Multiple DNA extractions using 0.5g−1.0g bone or tooth powder were performed in a designated low copy number (LCN) area of the Thermo Fisher Scientific laboratory in the Gurgaon/Gurugram region of Delhi, India. DNA quantification and autosomal STR genotyping were conducted using the Quantifiler® Trio and GlobalFiler™ kits (Thermo Fisher Scientific, Waltham, MA), respectively. In total, extractions were performed on nine different bone cuttings and two molar teeth. A complete 24-locus consensus profile was obtained, with complete concordance in allele calls between the various bone sections and teeth tested. Moreover, DNA was not detected in any of the extraction reagent blanks or amplification negative controls. A female analyst (myself) conducted all testing for each set of remains, including surface cleaning, bone grinding, DNA extractions, quantification, PCR amplifications, and genotyping. Results confirmed that the unknown skeletal remains were male.

Although the decedent’s endogenous STR profile had been determined, a DNA database was not available for kinship analysis and/or comparison to exemplars. At this stage, the only feasible option for identifying this individual involved reaching out to government officials in the “home” countries of each of the 30+ missing tourists and requesting that family reference samples be collected for comparison to the profile obtained from the skeletal remains. Aside from logistical challenges in undertaking this extensive effort, there are sensitivity issues that must be considered with such an approach. The families of these 30+ missing persons had already experienced a tremendous amount of trauma and grief due to unanswered questions associated with the disappearance of their loved one. Although discovery of a loved one’s remains and the ability to provide a proper burial often can provide some measure of “closure,” the reality in this case is that we had no reasonable level of confidence in assuming that the remains belonged to one of these families.

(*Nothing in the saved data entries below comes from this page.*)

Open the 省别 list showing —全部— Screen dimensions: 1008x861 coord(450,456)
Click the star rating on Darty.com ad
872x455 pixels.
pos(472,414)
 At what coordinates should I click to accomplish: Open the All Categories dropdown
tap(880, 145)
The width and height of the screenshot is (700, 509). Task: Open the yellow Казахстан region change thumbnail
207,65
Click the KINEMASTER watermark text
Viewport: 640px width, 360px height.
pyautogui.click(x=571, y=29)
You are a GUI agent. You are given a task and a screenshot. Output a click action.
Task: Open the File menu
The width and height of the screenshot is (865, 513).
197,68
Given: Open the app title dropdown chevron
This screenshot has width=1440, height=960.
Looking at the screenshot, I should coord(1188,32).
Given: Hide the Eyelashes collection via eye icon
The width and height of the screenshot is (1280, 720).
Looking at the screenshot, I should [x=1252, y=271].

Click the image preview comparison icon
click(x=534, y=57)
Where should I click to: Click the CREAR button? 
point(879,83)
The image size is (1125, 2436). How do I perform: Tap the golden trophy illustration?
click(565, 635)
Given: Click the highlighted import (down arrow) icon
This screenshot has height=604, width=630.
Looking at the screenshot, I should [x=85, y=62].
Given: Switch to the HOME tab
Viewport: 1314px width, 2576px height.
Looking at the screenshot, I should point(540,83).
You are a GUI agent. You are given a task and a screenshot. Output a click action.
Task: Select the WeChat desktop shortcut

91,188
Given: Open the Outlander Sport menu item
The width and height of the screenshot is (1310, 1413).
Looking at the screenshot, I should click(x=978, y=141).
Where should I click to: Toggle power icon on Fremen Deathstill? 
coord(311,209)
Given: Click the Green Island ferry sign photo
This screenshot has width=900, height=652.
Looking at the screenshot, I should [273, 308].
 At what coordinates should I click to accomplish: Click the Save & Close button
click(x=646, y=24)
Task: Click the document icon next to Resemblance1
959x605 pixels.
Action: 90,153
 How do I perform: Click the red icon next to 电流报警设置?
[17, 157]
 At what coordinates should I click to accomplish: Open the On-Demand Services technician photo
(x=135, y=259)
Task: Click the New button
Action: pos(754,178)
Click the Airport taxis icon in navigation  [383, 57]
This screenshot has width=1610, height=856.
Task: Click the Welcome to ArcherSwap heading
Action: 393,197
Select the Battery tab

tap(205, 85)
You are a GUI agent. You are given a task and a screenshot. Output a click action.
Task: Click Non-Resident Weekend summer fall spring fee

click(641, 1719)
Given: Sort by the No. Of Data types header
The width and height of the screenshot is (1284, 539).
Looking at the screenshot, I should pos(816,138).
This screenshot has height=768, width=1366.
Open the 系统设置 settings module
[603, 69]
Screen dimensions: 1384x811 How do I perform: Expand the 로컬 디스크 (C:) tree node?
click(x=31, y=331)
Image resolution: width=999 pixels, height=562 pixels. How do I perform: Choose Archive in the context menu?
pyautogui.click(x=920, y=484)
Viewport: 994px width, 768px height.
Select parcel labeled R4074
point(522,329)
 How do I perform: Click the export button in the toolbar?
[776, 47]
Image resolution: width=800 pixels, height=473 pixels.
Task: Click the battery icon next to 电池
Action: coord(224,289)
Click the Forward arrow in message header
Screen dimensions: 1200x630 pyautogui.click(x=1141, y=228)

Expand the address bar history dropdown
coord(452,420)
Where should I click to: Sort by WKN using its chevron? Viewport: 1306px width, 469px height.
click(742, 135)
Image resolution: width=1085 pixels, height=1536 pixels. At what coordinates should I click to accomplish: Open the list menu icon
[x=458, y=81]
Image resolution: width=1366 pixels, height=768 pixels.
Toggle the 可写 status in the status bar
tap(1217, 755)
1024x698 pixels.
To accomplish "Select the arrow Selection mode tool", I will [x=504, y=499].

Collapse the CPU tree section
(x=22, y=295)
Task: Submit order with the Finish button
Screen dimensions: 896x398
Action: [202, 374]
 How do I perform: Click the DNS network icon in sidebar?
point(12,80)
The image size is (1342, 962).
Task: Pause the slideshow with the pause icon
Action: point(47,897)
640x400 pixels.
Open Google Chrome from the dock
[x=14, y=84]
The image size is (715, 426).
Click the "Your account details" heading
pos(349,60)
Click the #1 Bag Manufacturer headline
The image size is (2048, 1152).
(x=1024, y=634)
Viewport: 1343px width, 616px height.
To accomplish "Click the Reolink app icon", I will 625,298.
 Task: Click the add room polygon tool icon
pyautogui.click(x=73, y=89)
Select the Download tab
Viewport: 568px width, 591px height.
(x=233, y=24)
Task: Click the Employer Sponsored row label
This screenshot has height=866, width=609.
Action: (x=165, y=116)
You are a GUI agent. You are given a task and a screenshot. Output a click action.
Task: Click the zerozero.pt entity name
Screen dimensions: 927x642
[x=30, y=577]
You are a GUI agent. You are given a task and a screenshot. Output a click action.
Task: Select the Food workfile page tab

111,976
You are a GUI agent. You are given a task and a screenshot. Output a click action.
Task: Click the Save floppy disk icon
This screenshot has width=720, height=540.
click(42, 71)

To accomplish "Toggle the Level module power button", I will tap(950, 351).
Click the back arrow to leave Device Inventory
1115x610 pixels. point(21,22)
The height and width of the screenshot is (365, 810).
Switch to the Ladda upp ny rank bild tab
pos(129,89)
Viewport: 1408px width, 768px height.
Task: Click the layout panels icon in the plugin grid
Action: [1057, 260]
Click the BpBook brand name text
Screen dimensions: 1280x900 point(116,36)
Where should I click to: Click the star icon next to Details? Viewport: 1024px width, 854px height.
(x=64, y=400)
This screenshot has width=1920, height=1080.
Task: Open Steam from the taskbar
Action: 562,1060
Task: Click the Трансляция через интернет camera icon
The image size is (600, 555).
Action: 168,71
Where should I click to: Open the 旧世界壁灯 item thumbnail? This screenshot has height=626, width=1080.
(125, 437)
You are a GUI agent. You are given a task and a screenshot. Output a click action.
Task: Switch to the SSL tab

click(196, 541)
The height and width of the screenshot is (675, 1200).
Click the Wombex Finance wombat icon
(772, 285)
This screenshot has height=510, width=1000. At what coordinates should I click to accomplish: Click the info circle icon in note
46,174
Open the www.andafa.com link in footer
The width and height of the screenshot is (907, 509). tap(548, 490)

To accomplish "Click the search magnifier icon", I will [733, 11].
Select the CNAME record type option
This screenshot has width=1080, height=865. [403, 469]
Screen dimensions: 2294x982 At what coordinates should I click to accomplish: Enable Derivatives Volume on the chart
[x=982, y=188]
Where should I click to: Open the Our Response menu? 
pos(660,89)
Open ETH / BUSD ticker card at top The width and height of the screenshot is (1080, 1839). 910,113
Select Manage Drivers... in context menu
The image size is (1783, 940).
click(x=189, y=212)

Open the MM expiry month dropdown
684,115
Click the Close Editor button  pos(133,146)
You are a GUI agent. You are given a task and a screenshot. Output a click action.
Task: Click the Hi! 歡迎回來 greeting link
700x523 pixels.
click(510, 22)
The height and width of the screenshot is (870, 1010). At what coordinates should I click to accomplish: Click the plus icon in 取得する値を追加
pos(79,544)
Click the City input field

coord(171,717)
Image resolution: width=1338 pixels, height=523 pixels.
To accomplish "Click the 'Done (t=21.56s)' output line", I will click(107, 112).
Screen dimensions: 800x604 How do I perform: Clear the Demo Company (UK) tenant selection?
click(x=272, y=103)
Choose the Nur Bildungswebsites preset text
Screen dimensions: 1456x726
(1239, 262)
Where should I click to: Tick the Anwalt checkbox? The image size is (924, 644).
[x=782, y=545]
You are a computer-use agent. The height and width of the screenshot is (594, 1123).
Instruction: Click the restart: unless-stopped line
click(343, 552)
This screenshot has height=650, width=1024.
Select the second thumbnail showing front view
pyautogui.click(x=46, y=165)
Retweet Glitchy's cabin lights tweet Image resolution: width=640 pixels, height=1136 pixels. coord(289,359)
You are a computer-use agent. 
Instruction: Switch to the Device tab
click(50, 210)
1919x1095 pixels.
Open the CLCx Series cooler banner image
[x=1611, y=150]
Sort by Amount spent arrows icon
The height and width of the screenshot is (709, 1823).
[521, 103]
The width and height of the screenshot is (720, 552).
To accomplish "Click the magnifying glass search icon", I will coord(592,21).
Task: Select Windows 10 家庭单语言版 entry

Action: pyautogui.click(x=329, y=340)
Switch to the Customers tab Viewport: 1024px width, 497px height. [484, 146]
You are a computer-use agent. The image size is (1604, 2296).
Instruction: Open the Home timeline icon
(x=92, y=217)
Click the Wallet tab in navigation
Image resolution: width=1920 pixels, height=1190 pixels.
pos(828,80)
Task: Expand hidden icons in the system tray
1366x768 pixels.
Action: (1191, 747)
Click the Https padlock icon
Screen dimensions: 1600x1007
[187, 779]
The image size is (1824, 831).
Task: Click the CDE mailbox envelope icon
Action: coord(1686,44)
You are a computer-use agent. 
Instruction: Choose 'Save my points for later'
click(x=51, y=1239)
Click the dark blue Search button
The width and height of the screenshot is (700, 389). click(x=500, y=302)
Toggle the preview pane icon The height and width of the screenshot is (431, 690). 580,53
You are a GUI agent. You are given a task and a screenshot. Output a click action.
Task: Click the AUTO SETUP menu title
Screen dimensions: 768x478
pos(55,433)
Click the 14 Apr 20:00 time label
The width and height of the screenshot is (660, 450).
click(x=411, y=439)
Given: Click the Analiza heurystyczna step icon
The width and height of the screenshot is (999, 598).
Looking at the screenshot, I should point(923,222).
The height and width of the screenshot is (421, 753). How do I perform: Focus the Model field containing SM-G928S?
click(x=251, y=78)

Ultimately, although the identity of this individual remains unknown to date, the possibility of causing further emotional trauma to families of 30+ missing European and American tourists was circumvented due in large part to recent advances in forensic DNA technology. Although massively parallel sequencing (MPS) is also known as next-generation sequencing (NGS), the reality is that it is no longer “next generation.” Research laboratories have been using the technology for years, and many of the accompanying assays/kits have been through the validation process in preparation for implementation into forensic DNA casework. The changing face of forensic genetics now offers the capability to obtain biogeographic ancestry and phenotype information from unknown samples, which could provide important investigative leads in cases that otherwise may have progressed in the wrong direction. The capability to obtain far more information from an evidentiary sample than was previously possible in the traditional casework landscape likely will alter the way forensic genetic investigations are approached in the future, particularly with unidentified human remains (UHR).

DNA testing of these unidentified remains discovered in the Himalayas was supported by Thermo Fisher Scientific, the State Forensic Science Laboratory (Himachal Pradesh, India), and the UNT Center for Human Identification. I am grateful to Dr. Sahajpal and Dr. Sharma for entrusting me with this case. It was an honor to work with such talented scientists, and to acquire new friends in the process. Lastly, many thanks to Len Goren, Yogeendra Dawalkar, Atima Agarwal, and Jeet Singh at the Thermo Fisher Scientific laboratory in India for their kindness, technical assistance, and support.